El alma, pues, siendo inmortal y habiendo nacido muchas veces, y visto efectivamente todas las cosas (…), no hay nada que no haya aprendido; de modo que no hay de qué asombrarse si es posible que recuerde, no sólo la virtud, sino el resto de las cosas que, por cierto, antes también conocía. Estando, pues, la naturaleza toda emparentada consigo misma, y habiendo el alma aprendido todo, nada impide que quien recuerde una sola cosa -eso que los hombres llaman aprender-, encuentre él mismo todas las demás, si es valeroso e infatigable en la búsqueda. Pues, en efecto, el buscar y el aprender no son otra cosa, en suma, que una reminiscencia (Platón, 1987, p. 302. El resaltado es mío).

Por otro lado, en la época moderna, para seguir otra de las huellas de este problema central de la filosofía de la educación en la filosofía occidental, o más particularmente en la tradición alemana (Moreau, 2011), la cuestión del aprendizaje o la formación de sí estuvo ligada a la formación de la humanidad (humanitat) o del género humano (Geschlecht). El caso más ilustrativo de esta última tradición es, en este punto, el de Johann G. Herder (1959):

“Por lo tanto, existe una educación del género humano -escribe el filósofo alemán-, porque cada hombre se hace hombre solamente a fuerza de educación y porque toda la especie no vive sino en esta cadena de individuos” (p. 260).

════════════════

## Instrucciones a seguir
Cambia "virtud" por "justicia" en el pasaje del texto proporcionado que va desde "El alma, pues, siendo" hasta "resaltado es mío).", ambos incluidos, y escribe de nuevo ese pasaje.

## Datos proporcionados
════════════════

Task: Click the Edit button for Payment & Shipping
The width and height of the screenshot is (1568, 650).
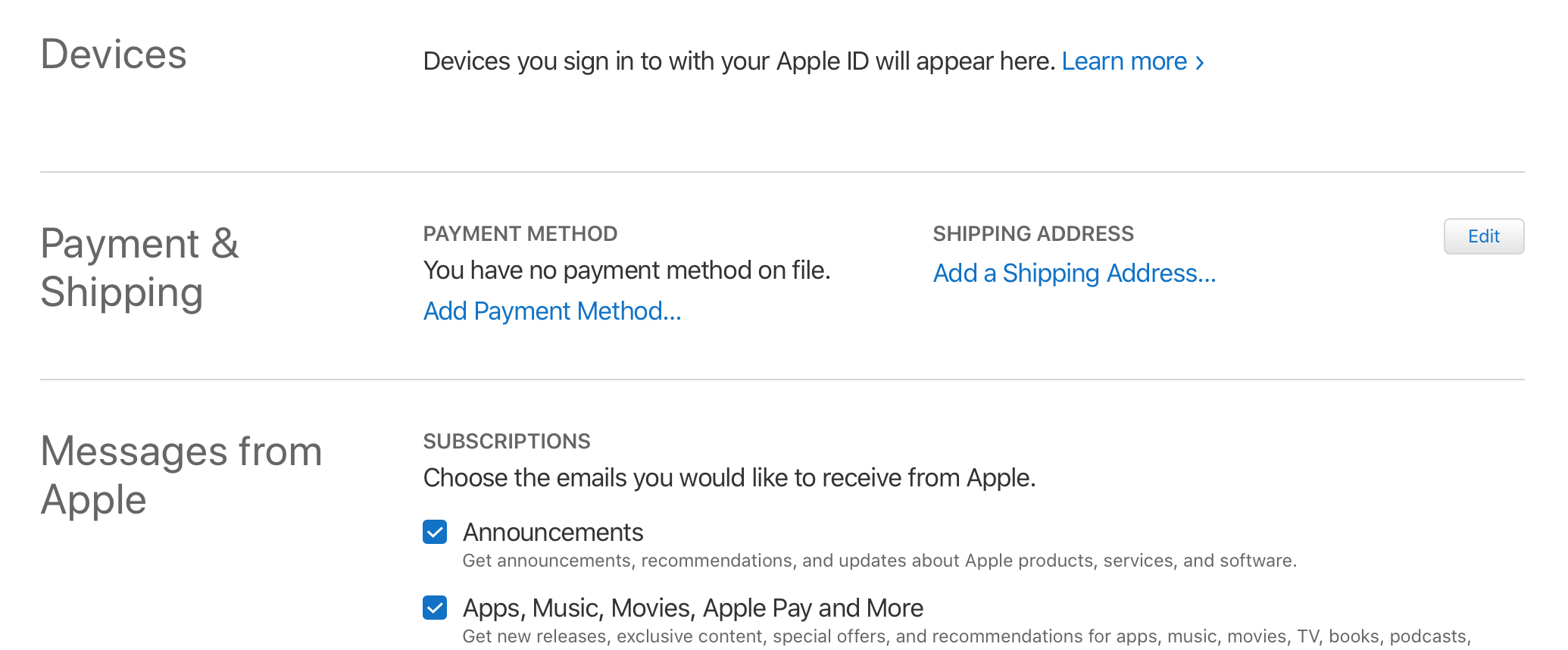Action: tap(1483, 236)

════════════════

## Respuesta del ejercicio
El alma, pues, siendo inmortal y habiendo nacido muchas veces, y visto efectivamente todas las cosas (…), no hay nada que no haya aprendido; de modo que no hay de qué asombrarse si es posible que recuerde, no sólo la justicia, sino el resto de las cosas que, por cierto, antes también conocía. Estando, pues, la naturaleza toda emparentada consigo misma, y habiendo el alma aprendido todo, nada impide que quien recuerde una sola cosa -eso que los hombres llaman aprender-, encuentre él mismo todas las demás, si es valeroso e infatigable en la búsqueda. Pues, en efecto, el buscar y el aprender no son otra cosa, en suma, que una reminiscencia (Platón, 1987, p. 302. El resaltado es mío).